There Are Starving Children in Korea Who'd Love to Eat the Pepper Spray You're Complaining About!

Seoul police used water cannons the other night on demonstrators who objected to the passage of the Korean-US "Free Trade Agreement." (It still hasn't been signed by President Lee, but it's hard to imagine what would stop him after he's pushed it so long.) According to the Hankyoreh, this happened in sub-freezing weather:
Participants struck by the cannons said the cold was such that the water froze on their clothing. A 27-year-old participant named Kim recounted that police even fired the jets indiscriminately at people on the sidewalk.

“It was so cold out that my clothes froze, and all the friends who came out with me to the rally caught colds,” Kim said.

A 31-year-old named Ahn said, “The cold was unbearable. I was only sprayed a little while I was in the street, but I was shivering terribly.”

Criticisms of the police’s failure to take into account the cold when using water cannons were not limited to civic and social organizations. Lawmakers with the ruling Grand National Party (GNP) also issued notably stern statements against the decision.

That is surprising, because it was the GNP that pushed the FTA through in the first place. But don't worry, it's all standard police procedure.
The Seoul Metropolitan Police Agency (SMPA) Security Department chief Yun Cheol-gyu said, “The march itself was illegal, so we fired the water cannons after first broadcasting an order to disperse according to procedure, and we took direct aim after they did not.”

Yun added, “There are no standards for the use of water cannons according to weather conditions, and everything was done in line with legitimate procedure, so there is no issue.”

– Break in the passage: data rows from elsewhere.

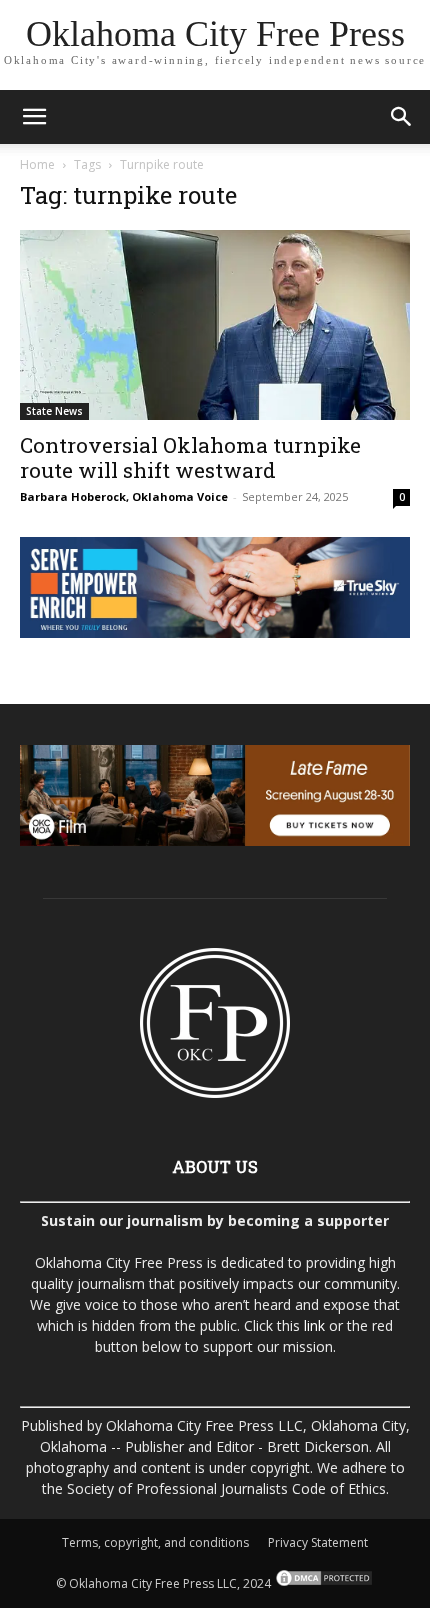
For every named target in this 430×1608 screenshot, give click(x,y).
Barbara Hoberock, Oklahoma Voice (124, 496)
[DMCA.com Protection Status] (322, 1583)
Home (37, 164)
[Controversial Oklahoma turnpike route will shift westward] (215, 325)
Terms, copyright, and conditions (155, 1542)
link (314, 1325)
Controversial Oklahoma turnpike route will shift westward (190, 457)
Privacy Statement (318, 1542)
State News (54, 411)
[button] (34, 117)
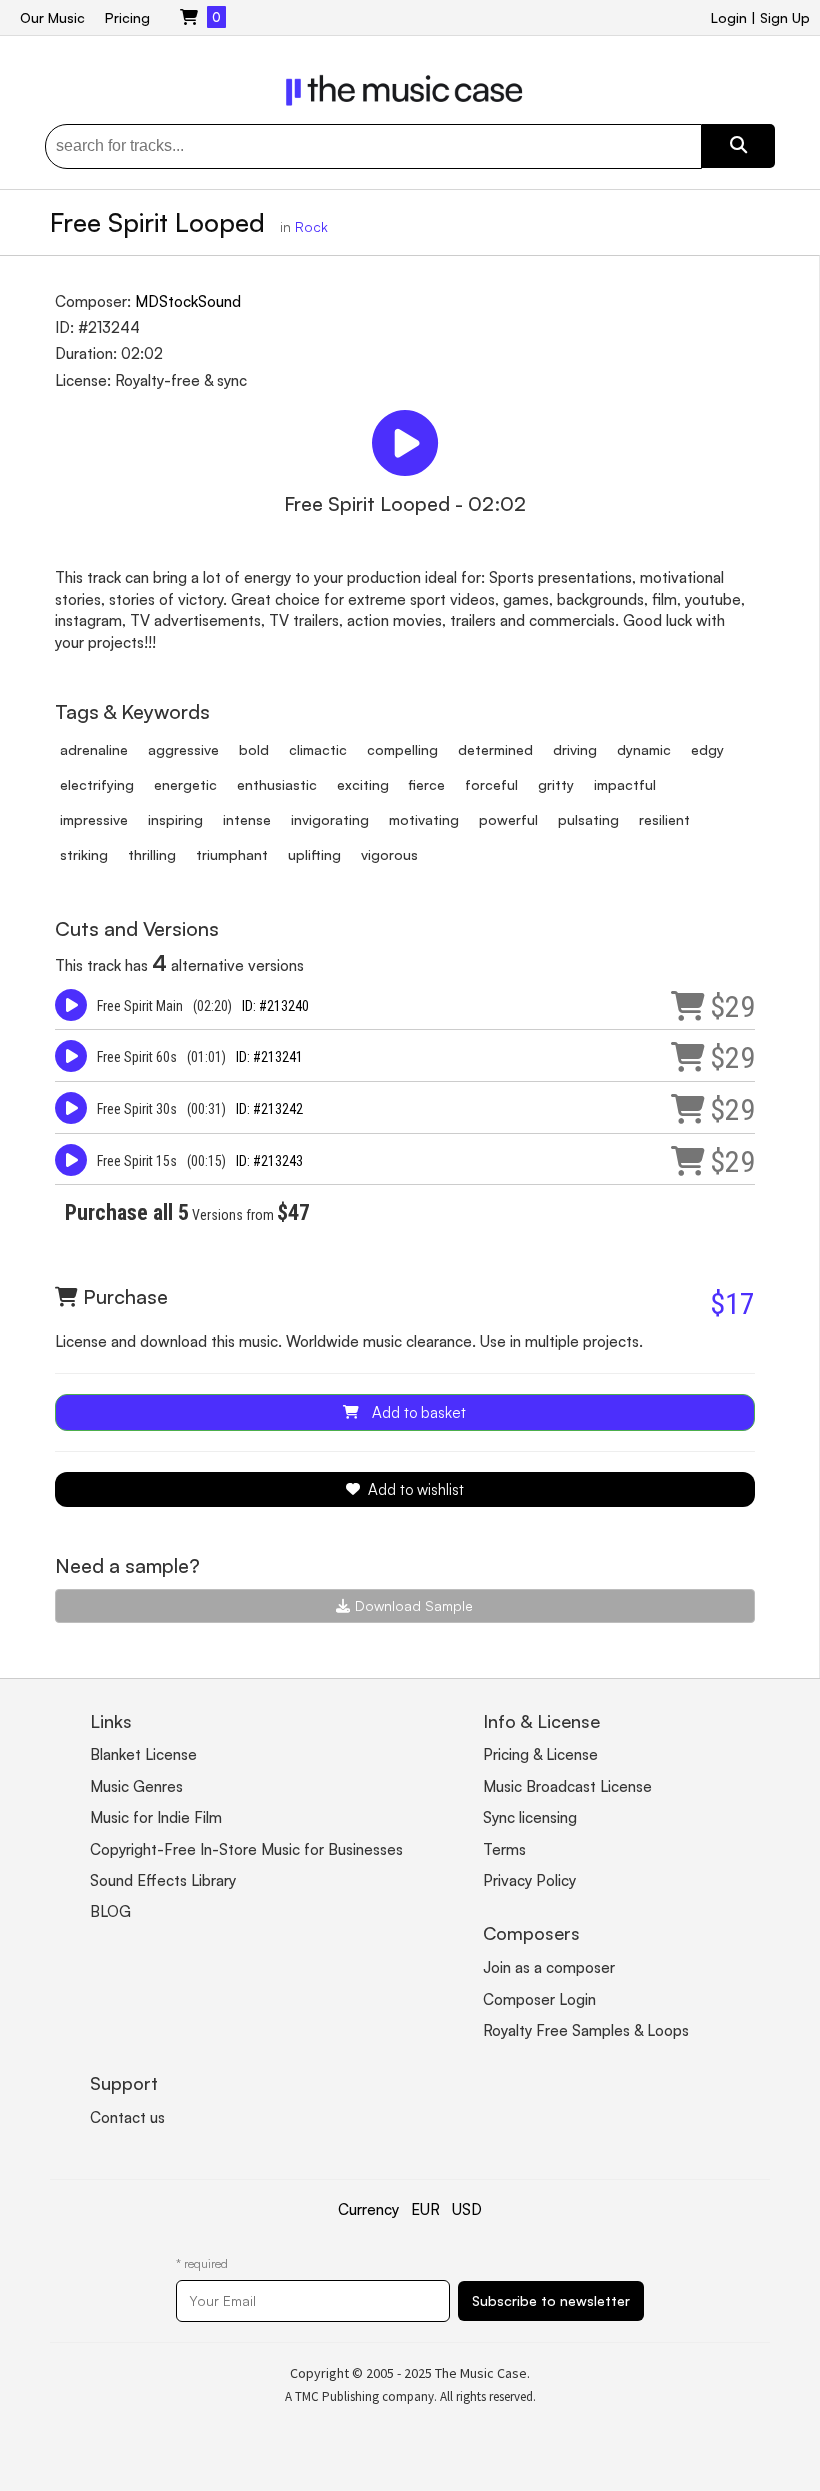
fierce (427, 784)
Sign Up (785, 17)
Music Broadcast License (567, 1786)
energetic (185, 784)
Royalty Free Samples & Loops (586, 2030)
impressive (94, 819)
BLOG (110, 1911)
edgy (707, 749)
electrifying (97, 784)
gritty (556, 784)
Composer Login (539, 1999)
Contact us (127, 2117)
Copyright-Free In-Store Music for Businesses (246, 1849)
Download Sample (414, 1605)
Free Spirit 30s (137, 1109)
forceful (491, 784)
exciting (363, 784)
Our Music (52, 17)
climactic (318, 749)
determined (495, 749)
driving (575, 749)
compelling (402, 749)
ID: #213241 (269, 1057)
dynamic (644, 749)
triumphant (232, 854)
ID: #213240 (275, 1006)
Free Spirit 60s (137, 1057)
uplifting (314, 854)
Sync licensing (530, 1817)
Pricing (127, 17)
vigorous (389, 854)
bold (254, 749)
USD (467, 2209)
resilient (664, 819)
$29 (732, 1006)
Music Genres (136, 1786)
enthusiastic (277, 784)
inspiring (175, 819)
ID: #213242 (269, 1109)
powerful (508, 819)
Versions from (187, 1215)
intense (247, 819)
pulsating (588, 819)
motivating (424, 819)
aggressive (183, 749)
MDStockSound (188, 301)
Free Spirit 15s (137, 1161)
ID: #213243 (269, 1161)
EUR (425, 2209)
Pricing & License (540, 1754)
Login (729, 17)
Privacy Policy (529, 1880)
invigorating (330, 819)
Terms (504, 1849)
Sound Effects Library (163, 1880)
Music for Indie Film (156, 1817)
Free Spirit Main (140, 1006)
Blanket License (143, 1754)
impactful (625, 784)
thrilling (152, 854)
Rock (311, 226)
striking (84, 854)
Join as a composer (549, 1967)
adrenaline (94, 749)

So, that's all right then.

Water cannons were used for "riot control" in the US during the 1960s (we got the idea from the Germans in the 1930s), and Prime Minister Cameron authorized their use against "rioters" in the UK this past August. The Italian police used them against the Occupy Rome protests in October, too. Last June in Chile (during their winter, isn't it?) students protesting against education cuts threw a molotov cocktail at a water cannon that had been used against them. I've seen talk about deploying them against peaceful protesters in the US; I figure it's only a matter of time.